While many patients may turn to acupuncture to treat their pain or stress, Dr. Broderick says it has many more practical uses. Patients who try acupuncture often return to treat various conditions, such as gastrointestinal issues, hypertension, and infertility. Dr. Broderick also believes acupuncture has benefits for people of all ages and has seen its benefits for children, specifically those who are neurodiverse or suffered traumatic injuries.

2. More major academic medical centers are offering acupuncture.

Dr. Broderick says the number of major academic medical centers offering acupuncture education and services is rising because of the growing amount of evidence-based research into the efficacy of acupuncture and Chinese medicine. Dr. Broderick compares the movement of acupuncture into these institutions to that of yoga or meditation, from fringe activities to widely used self-care and mindfulness practices.

3. The term “integrative health” may become obsolete.
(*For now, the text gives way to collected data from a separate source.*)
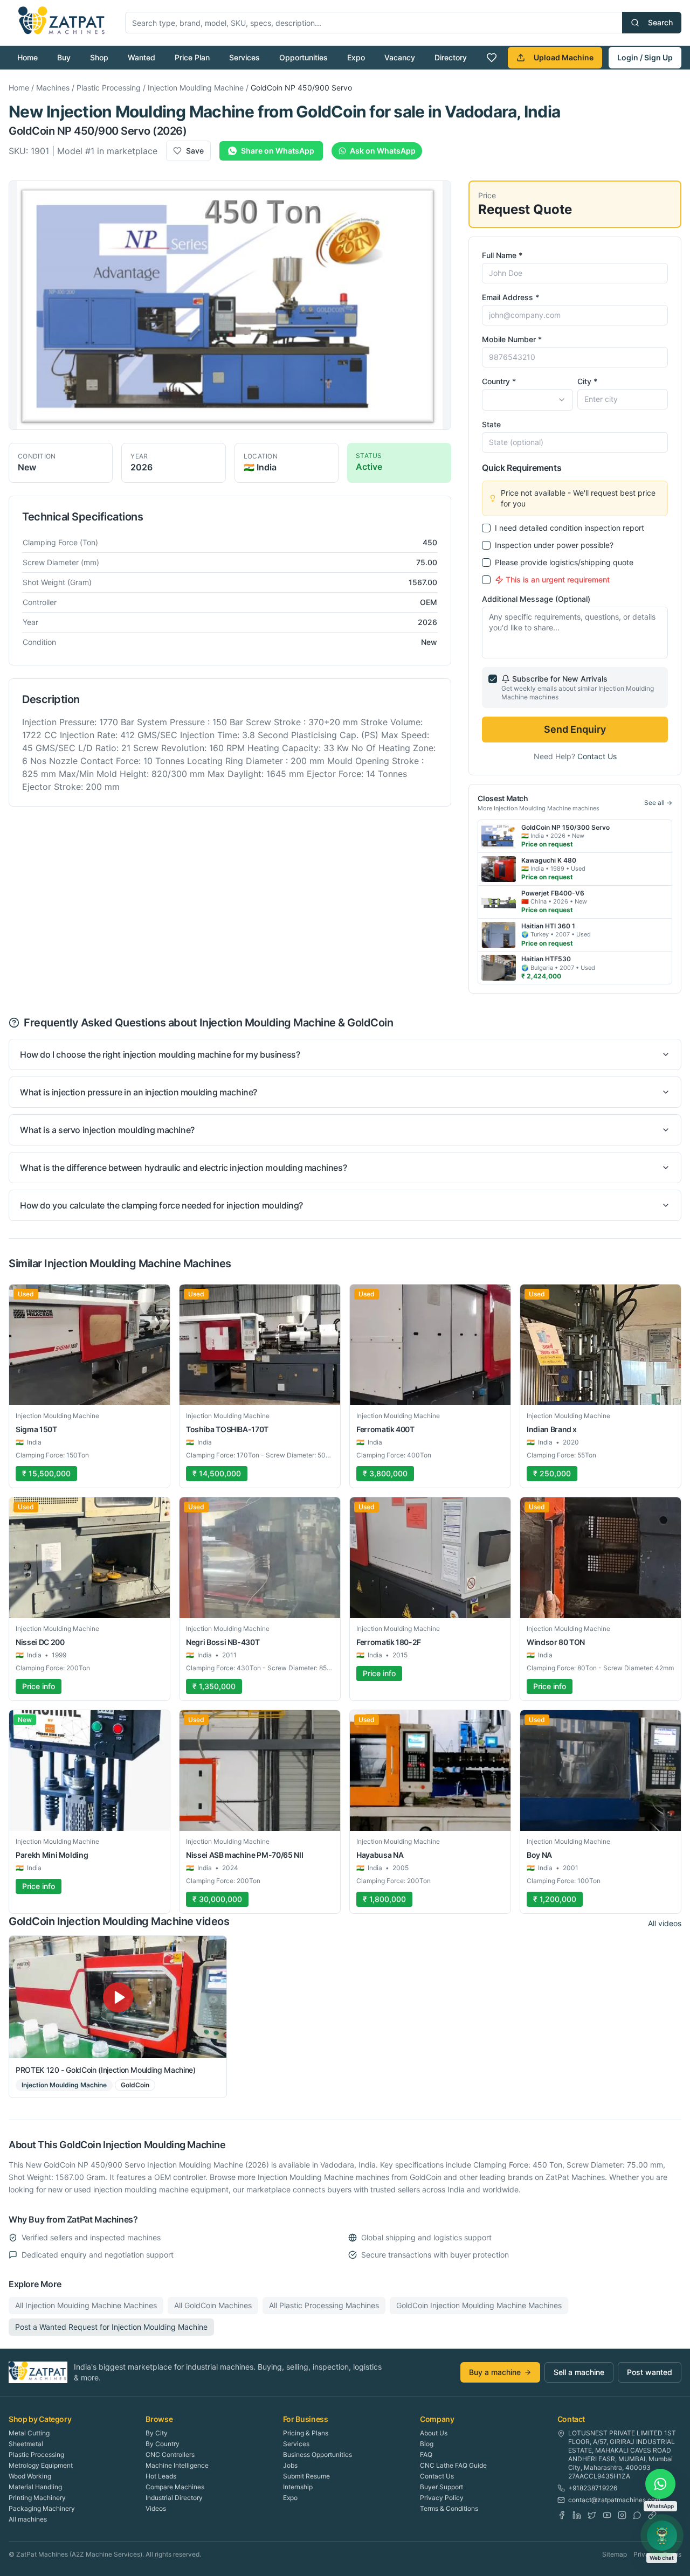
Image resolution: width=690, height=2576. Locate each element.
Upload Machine (564, 57)
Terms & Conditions (449, 2508)
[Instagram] (622, 2515)
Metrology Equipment (41, 2465)
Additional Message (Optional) (536, 598)
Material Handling (35, 2487)
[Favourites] (491, 57)
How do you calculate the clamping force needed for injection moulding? (161, 1205)
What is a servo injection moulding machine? (107, 1129)
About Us (433, 2433)
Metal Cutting (29, 2433)
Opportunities (303, 57)
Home (27, 57)
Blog (426, 2444)
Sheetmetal (26, 2444)
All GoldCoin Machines (213, 2305)
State (491, 424)
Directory (450, 57)
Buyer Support (441, 2487)
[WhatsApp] (637, 2515)
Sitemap (614, 2554)
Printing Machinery (37, 2498)
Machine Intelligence (177, 2465)
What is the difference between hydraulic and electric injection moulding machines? (183, 1167)
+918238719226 (592, 2488)
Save (195, 150)
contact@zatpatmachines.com (614, 2500)
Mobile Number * (512, 339)
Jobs (290, 2465)
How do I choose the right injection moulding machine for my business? (160, 1054)
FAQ (426, 2454)
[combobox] (527, 400)
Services (244, 57)
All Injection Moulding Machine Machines (86, 2305)
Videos (156, 2508)
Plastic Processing (109, 87)
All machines (28, 2519)
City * (587, 381)
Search (660, 22)
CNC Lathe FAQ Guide (453, 2465)
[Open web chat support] (662, 2536)
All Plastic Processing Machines (324, 2305)
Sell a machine (579, 2372)
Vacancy (399, 57)
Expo (356, 57)
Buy (64, 57)
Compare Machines (175, 2487)
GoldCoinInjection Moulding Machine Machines (479, 2305)
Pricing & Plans (305, 2433)
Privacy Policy (442, 2498)
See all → (658, 803)
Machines (53, 87)
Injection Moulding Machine (196, 87)
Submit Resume (306, 2476)
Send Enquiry (575, 729)
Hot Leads (161, 2476)
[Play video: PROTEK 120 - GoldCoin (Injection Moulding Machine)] (117, 1997)
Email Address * (510, 297)
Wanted (141, 57)
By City (157, 2433)
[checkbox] (486, 528)
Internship (298, 2487)
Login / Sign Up (645, 57)
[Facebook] (561, 2515)
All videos (664, 1923)
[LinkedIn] (576, 2515)
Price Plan (192, 57)
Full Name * (502, 255)
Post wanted (649, 2372)
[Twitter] (592, 2515)
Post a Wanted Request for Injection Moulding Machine (111, 2326)
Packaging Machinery (42, 2508)
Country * (499, 381)
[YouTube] (607, 2515)
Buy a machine (495, 2372)
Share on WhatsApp (277, 150)
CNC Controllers (170, 2454)
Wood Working (30, 2476)
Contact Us (597, 756)
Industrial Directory (174, 2498)
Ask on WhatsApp (383, 150)
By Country (163, 2444)
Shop (99, 57)
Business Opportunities (317, 2454)
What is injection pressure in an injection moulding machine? (138, 1092)
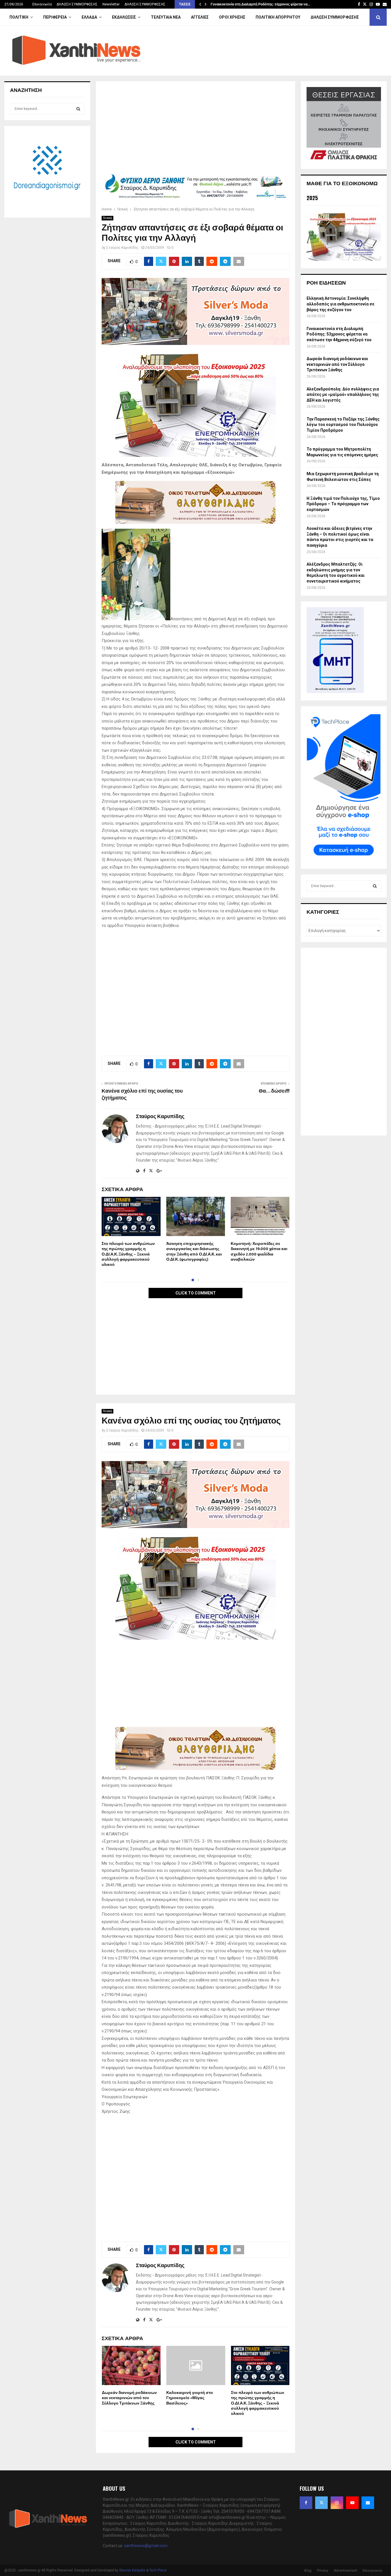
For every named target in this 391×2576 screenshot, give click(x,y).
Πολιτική (18, 17)
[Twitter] (321, 2502)
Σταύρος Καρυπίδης (122, 248)
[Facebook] (306, 2502)
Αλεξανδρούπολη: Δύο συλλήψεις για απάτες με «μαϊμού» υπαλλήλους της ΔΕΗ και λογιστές (343, 394)
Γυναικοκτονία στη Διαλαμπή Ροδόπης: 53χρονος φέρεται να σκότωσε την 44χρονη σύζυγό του (339, 334)
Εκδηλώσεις (124, 17)
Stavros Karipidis (132, 2570)
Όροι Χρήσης (232, 17)
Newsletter (111, 4)
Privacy (322, 2571)
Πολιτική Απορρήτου (278, 17)
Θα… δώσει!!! (274, 1091)
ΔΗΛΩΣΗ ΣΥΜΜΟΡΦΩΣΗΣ (77, 4)
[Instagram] (337, 2502)
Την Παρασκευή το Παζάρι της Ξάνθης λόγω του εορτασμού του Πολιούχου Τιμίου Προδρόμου (343, 425)
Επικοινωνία (42, 4)
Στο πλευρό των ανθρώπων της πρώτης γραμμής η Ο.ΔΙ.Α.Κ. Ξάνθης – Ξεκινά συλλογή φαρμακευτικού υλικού (128, 1254)
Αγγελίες (200, 17)
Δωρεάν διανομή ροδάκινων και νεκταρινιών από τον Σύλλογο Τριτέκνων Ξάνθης (129, 2397)
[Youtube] (352, 2502)
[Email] (368, 2502)
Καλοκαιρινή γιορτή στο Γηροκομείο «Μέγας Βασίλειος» (189, 2397)
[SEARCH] (78, 109)
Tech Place (158, 2570)
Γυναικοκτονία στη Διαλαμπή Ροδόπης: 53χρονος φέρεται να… (260, 4)
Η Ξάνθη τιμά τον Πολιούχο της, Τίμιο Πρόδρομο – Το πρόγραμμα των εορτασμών (343, 504)
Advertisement (345, 2571)
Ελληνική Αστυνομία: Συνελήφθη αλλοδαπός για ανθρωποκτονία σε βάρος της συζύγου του (340, 304)
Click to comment (195, 1293)
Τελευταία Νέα (166, 17)
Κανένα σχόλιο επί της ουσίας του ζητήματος (142, 1094)
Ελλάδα (89, 17)
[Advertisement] (195, 129)
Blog (307, 2571)
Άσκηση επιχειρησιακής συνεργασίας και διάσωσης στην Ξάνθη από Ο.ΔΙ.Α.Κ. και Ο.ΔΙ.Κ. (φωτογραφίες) (194, 1251)
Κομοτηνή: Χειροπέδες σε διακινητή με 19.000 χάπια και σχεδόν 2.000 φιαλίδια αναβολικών (259, 1251)
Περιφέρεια (55, 17)
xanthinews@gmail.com (145, 2545)
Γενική (107, 218)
There has been an evolution in how the healthcare industry refers to acupuncture and Chinese medicine. Initially, it was “alternative health,” then “complementary health,” and now “integrative health.” But Dr. Broderick says an effort is beginning to eliminate the term altogether. She sees a future in which these techniques are just part of medicine and another tool in the kit for providers to use.